Malta has been involved with the Internet since the latter's early days.

The Internet country code top-level domain (ccTLD) for Malta is .mt and is sponsored by NIC Malta. The .eu domain is also used, as it is shared with other European Union member states.

Currently internet access is available to businesses and home users in various forms, including dial-up, cable, DSL, and wireless.

Dial-up

Dial-up Internet access was first introduced in Malta in the mid-1990s by various ISPs, including Keyworld, Video On-Line, Global Net, MaltaNet, and Waldonet.

This narrowband service has been almost entirely replaced by the new broadband technologies, and is generally only used as a backup.

Broadband

Commercial availability of broadband Internet in Malta, through ADSL and cable Internet, has existed since 2000, and is accessible from all areas of the island. Broadband connectivity has become very widespread on the island, with many households opting for a broadband connection.

ADSL bandwidth is received mainly through the Seabone Network, Interoute and Telecom Italia, operated by GO Plc and Epic, whilst there is another connection operated by Melita Plc

The bandwidth is then sold to the various ISPs which in turn sell it to customers.

December 2005, DataStream merged with the ISP Maltanet, giving Maltanet a competitive edge over other ISPs.
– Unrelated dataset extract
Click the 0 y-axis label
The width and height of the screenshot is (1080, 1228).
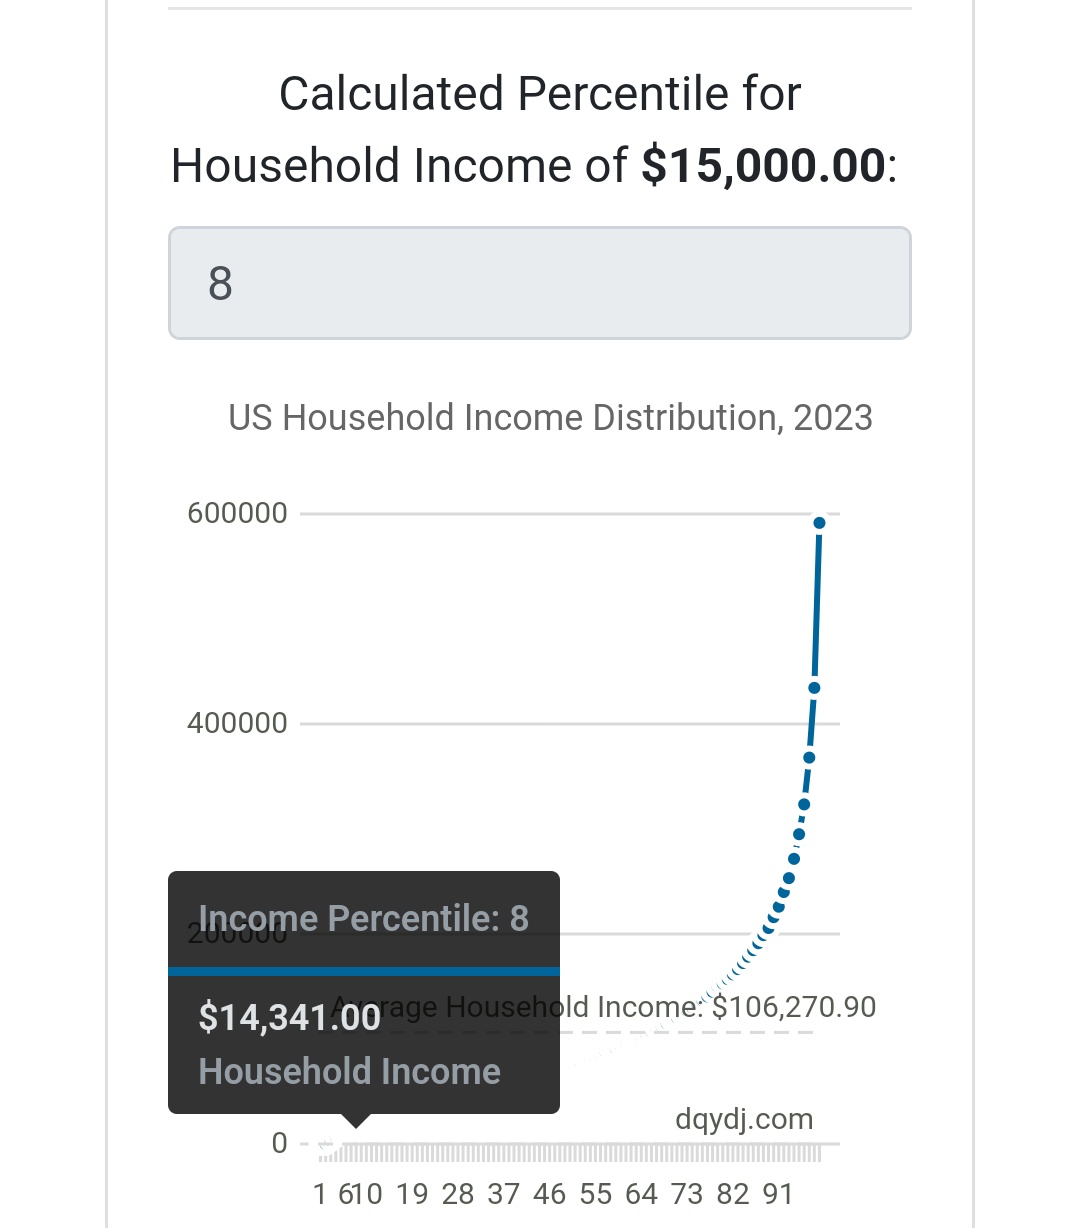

Both DataStream and Maltanet were subsidiaries of Maltacom, the national telephone company, which is now integrated into one company called GO.

Cable Internet is offered by only one ISP, Melita Plc. Melita - Internet (formerly branded as OnVol) is a division of the cable and digital television provider, Melita Plc. Melita - Internet also offer standard ADSL connections for businesses.

In Q3 2007 Vodafone launched a fixed WiMAX based offering for Internet access. This increased the competition in Malta. However, since Q2/Q3 of 2011, this has been discontinued due to unsatisfactory results with the reliability of the WiMAX system, and is no longer offered to new customers. As of 2019, Vodafone began offering home broadband packages, although these use GO's fibre network as a base.

In 2010 Melita launched a service at 100Mbit/s, then the fastest in Malta. Melita also held the highest upload speed at the time with 4Mbit/s, which has today been matched mainly thanks to advances in telephone copper delivered internet through new technologies such as vDSL.

Since 2016, GO has been installing fibre-optic cabling across Malta; as of 2019, more than 100,000 homes (approximately 50% of Malta and Gozo) were included in the network, with full nationwide coverage expected by 2024.